Si M. [B], auquel MM. [P], [V], [F], et la société Agence Cristal reprochent de ne pas les avoir informés de l'existence d'une procédure collective, les laissant poursuivre leur activité, qui ne devait pas ensuite être reprise par le repreneur de la société, sans, par ailleurs informer les organes de la procédure de leur existence, entend, pour sa part, réfuter toute faute séparable de sa fonction, excluant toute dissimulation délibérée, d'autant qu'il aurait porté les créances ultérieures à la connaissance des organes de la procédure, il convient, cependant, de relever, ainsi que l'a fait le juge de première instance, que celui-ci a bien délibérément fait en sorte de permettre la poursuite des contrats d'agent commercial, alors même que la société se trouvait en procédure collective, ce qui résultait d'une information dont le premier juge a justement relevé le caractère sommaire, confidentiel, et au demeurant tardif, ce d'autant que M. [B] s'est abstenu de les mentionner sur la liste des créanciers de la société, en dépit de l'ancienneté de leurs relations avec celle-ci et de l'importance de leur concours à l'activité de l'entreprise, dans un contexte de préparation, par M. [B], d'un plan de cession de cette activité à laquelle il était intéressé et dont ils devaient se trouver exclus.

C'est donc par des motifs pertinents que la cour adopte, que le premier juge a fait une exacte appréciation des faits de la cause et du droit des parties en retenant la responsabilité de M. [B], ce qui implique la confirmation, à ce titre, de la décision déférée à la cour.

Sur la responsabilité de la SELARL [D] et [O] :

Ainsi qu'il a été rappelé, la SELARL [D] et [O] conteste toute responsabilité, au regard de l'étendue de sa mission, de son ignorance des contrats avant le 8 octobre 2013, de l'absence de mise en demeure ou de garantie de la part des agents commerciaux et de demandes soumises à ce titre par M. [B], tout en justifiant le maintien de la période d'observation, tandis que MM. [V], [F] et [P], ainsi que la société Agence Cristal estiment que l'administrateur avait connaissance de leur réseau, alors qu'une partie des commissions des campagnes de Pâques et Noël 2013 ont été payées après le jugement d'ouverture, et qu'il serait à l'origine de la requête en prolongation de la procédure d'observation, qui a permis à la société Chocolaterie Frédéric de bénéficier des suites de leur travail.

#### À faire:
a) Relevez toutes les sociétés nommées dans l'extrait de décision de justice.
b) Convertissez en liste JSON de chaînes, à raison d'une chaîne par ligne et sans les lignes vides, les lignes des enregistrements qui vont de leur tout début jusqu'à la ligne contenant "pyautogui.click(x=199, y=136)", celle-ci comprise.
Le texte et les enregistrements n'ont aucun lien entre eux.

#### Enregistrements à traiter:
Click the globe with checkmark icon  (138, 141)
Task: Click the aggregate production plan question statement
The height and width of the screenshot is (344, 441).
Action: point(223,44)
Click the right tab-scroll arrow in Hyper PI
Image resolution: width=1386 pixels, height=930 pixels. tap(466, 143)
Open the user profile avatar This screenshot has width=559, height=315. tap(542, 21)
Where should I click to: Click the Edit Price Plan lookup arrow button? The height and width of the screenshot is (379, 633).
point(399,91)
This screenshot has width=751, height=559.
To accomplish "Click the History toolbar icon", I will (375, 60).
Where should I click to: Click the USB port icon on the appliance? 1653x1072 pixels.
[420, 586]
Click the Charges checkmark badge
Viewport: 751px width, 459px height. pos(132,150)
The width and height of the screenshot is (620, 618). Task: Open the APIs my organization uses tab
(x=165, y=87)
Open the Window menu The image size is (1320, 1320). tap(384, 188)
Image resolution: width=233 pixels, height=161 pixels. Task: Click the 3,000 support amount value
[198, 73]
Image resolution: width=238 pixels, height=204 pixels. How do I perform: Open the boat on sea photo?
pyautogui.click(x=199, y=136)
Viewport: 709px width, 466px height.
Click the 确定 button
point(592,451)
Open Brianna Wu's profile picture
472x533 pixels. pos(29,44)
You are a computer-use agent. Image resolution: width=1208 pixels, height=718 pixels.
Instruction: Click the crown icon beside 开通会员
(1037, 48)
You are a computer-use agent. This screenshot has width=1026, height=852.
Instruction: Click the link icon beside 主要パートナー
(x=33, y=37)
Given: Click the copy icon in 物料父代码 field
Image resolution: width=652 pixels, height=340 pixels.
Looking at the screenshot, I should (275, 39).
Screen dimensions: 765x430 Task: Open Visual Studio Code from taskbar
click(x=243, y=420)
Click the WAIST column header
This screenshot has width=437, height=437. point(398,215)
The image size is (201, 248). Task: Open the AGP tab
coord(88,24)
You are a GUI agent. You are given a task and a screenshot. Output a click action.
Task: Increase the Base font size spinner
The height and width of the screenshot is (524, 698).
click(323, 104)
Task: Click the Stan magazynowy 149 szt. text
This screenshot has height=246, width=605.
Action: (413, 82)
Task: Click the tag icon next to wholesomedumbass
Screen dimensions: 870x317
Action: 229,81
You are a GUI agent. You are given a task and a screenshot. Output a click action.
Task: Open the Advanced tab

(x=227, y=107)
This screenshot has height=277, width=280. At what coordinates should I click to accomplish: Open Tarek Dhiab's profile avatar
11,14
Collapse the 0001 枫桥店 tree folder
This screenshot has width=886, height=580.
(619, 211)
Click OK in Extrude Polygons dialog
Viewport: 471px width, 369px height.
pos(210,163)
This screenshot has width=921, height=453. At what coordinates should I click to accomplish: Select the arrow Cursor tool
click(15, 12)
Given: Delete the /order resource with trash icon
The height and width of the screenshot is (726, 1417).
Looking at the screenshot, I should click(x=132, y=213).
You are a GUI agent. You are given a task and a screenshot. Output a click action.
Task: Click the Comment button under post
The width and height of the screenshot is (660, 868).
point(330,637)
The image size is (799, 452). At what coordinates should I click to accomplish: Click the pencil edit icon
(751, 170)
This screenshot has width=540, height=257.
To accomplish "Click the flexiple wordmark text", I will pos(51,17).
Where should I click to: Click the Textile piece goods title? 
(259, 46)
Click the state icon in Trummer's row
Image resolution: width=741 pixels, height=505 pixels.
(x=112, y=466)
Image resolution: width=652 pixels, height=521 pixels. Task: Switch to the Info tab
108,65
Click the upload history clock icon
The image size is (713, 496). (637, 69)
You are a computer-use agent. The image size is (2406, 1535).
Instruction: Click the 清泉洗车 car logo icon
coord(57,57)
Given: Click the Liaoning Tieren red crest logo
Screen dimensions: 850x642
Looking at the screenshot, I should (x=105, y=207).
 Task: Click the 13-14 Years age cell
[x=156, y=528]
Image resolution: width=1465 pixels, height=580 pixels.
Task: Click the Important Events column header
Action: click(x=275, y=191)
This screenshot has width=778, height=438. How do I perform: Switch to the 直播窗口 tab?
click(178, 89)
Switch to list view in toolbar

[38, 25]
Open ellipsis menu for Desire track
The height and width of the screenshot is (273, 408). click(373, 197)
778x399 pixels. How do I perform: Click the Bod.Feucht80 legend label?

#### Solutions des tâches:
a) Agence Cristal ; SELARL [D] et [O] ; Chocolaterie Frédéric

b)
[
  "Click the globe with checkmark icon  (138, 141)",
  "Task: Click the aggregate production plan question statement",
  "The height and width of the screenshot is (344, 441).",
  "Action: point(223,44)",
  "Click the right tab-scroll arrow in Hyper PI",
  "Image resolution: width=1386 pixels, height=930 pixels. tap(466, 143)",
  "Open the user profile avatar This screenshot has width=559, height=315. tap(542, 21)",
  "Where should I click to: Click the Edit Price Plan lookup arrow button? The height and width of the screenshot is (379, 633).",
  "point(399,91)",
  "This screenshot has width=751, height=559.",
  "To accomplish \"Click the History toolbar icon\", I will (375, 60).",
  "Where should I click to: Click the USB port icon on the appliance? 1653x1072 pixels.",
  "[420, 586]",
  "Click the Charges checkmark badge",
  "Viewport: 751px width, 459px height. pos(132,150)",
  "The width and height of the screenshot is (620, 618). Task: Open the APIs my organization uses tab",
  "(x=165, y=87)",
  "Open the Window menu The image size is (1320, 1320). tap(384, 188)",
  "Image resolution: width=233 pixels, height=161 pixels. Task: Click the 3,000 support amount value",
  "[198, 73]",
  "Image resolution: width=238 pixels, height=204 pixels. How do I perform: Open the boat on sea photo?",
  "pyautogui.click(x=199, y=136)"
]